В ауле первыми его встретили собаки. Клочкастые и злые, они кидались на него, на коров, и Тишка беспомощно озирался по сторонам. Но навстречу уже оравою бежали голые казашата.
— Кет! Кет! — пронзительно выкрикивали они, отгоняя собак.
Из юрт высыпали казашки, и среди них один старый и, очевидно, больной водянкою казах в рваных полосатых штанах. Казах еще издали начал смеяться неестественным каким-то смехом, и желтые щеки его тряслись, как студень. Тишка подумал, что старик смеется над ним, и смутился еще больше.
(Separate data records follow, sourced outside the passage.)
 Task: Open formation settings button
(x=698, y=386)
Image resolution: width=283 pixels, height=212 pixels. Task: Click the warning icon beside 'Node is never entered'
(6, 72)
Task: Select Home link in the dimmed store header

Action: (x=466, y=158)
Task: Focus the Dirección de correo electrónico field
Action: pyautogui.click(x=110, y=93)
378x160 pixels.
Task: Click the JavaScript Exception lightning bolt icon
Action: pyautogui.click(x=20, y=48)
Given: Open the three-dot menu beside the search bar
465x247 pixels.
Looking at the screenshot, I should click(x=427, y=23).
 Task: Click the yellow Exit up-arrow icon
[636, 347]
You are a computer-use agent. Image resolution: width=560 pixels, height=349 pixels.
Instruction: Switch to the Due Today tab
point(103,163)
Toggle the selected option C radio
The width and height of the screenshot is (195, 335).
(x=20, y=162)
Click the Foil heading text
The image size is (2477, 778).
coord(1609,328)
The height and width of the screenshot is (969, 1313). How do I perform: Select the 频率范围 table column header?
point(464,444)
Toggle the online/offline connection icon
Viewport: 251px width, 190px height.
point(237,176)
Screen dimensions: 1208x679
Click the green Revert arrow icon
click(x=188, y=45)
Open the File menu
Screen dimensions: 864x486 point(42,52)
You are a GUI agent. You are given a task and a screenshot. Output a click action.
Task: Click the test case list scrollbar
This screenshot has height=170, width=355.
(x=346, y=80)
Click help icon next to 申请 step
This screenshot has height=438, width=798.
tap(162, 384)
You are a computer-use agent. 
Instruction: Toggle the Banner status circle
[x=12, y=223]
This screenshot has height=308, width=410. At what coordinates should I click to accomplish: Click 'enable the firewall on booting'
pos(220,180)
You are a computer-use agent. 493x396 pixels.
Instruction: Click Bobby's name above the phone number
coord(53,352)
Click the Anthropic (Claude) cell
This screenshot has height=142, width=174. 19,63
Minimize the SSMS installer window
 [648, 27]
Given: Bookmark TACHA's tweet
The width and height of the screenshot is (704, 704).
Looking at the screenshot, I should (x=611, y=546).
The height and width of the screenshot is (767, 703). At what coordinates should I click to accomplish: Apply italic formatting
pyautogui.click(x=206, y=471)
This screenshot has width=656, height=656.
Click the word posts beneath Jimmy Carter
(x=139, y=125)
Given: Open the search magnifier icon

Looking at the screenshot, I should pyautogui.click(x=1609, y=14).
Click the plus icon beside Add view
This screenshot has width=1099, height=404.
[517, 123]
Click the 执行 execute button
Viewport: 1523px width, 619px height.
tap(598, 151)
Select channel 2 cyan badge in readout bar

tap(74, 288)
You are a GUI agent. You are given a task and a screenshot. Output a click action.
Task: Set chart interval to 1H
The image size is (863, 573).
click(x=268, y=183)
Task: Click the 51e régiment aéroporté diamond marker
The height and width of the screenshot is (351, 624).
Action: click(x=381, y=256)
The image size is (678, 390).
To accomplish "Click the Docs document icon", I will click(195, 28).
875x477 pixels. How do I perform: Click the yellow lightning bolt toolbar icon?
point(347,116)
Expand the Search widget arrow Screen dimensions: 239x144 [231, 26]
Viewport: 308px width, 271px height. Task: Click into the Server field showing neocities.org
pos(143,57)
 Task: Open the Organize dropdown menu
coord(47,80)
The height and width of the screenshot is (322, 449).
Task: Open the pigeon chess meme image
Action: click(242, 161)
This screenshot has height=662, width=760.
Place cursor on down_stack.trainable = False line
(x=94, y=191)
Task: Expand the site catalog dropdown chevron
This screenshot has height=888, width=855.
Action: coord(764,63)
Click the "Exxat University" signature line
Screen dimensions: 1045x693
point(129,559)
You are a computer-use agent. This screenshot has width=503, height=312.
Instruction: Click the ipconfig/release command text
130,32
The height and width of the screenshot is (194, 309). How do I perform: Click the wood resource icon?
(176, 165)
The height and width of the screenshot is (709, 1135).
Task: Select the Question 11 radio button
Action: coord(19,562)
Маленький, узкоплечий, охваченный непривычным смущением, Тихон выглядел жалким, несмотря на яркую, праздничную свою рубаху.
Он снял войлочную шляпу и поклонился. Казашки и ребятишки обступили его со всех сторон. На руках у некоторых были грудные и уже загоревшие, как желуди, младенцы, тоже таращившие на Тихона черные блестящие глазенки.
Вблизи старые, продымленные юрты выглядели еще беднее. Голые казашата и эти черноглазые младенцы, жадно сосущие материнские груди, вдруг показались впечатлительному Тишке Курносенку самыми «бедными пролетариями», каких он когда-либо встречал в своей жизни.
Тихон переступил с ноги на ногу, несколько раз кашлянул и наконец начал:
— Джолдасы казахи! Карапчийт экев бызау больше джок. Убивать пролетарий казах — джок! Собет власть — да, Ленин — да. Товарищи! Воровать двух телят — больше нет. Убивать бедных казахов — нет.
Тихон знал до десятка казахских слов и, мешая их с русскими, кое-как высказал свою мысль.
— Пролетария кыргыз, пролетария орус — все равно. Аллах один — бера разной, — коверкал Тихон и русские слова. — Видите, наши нетели лучше…
Старый казах смотрел на Тишку в упор лимонно-желтыми глазами на желтом, как дыня, лице и не переставал смеяться.
Тихон, указывая на пригнанных нетелей, заключил:
— Берите и поминайте вашего благодетеля Тихона Маркелыча Курносова.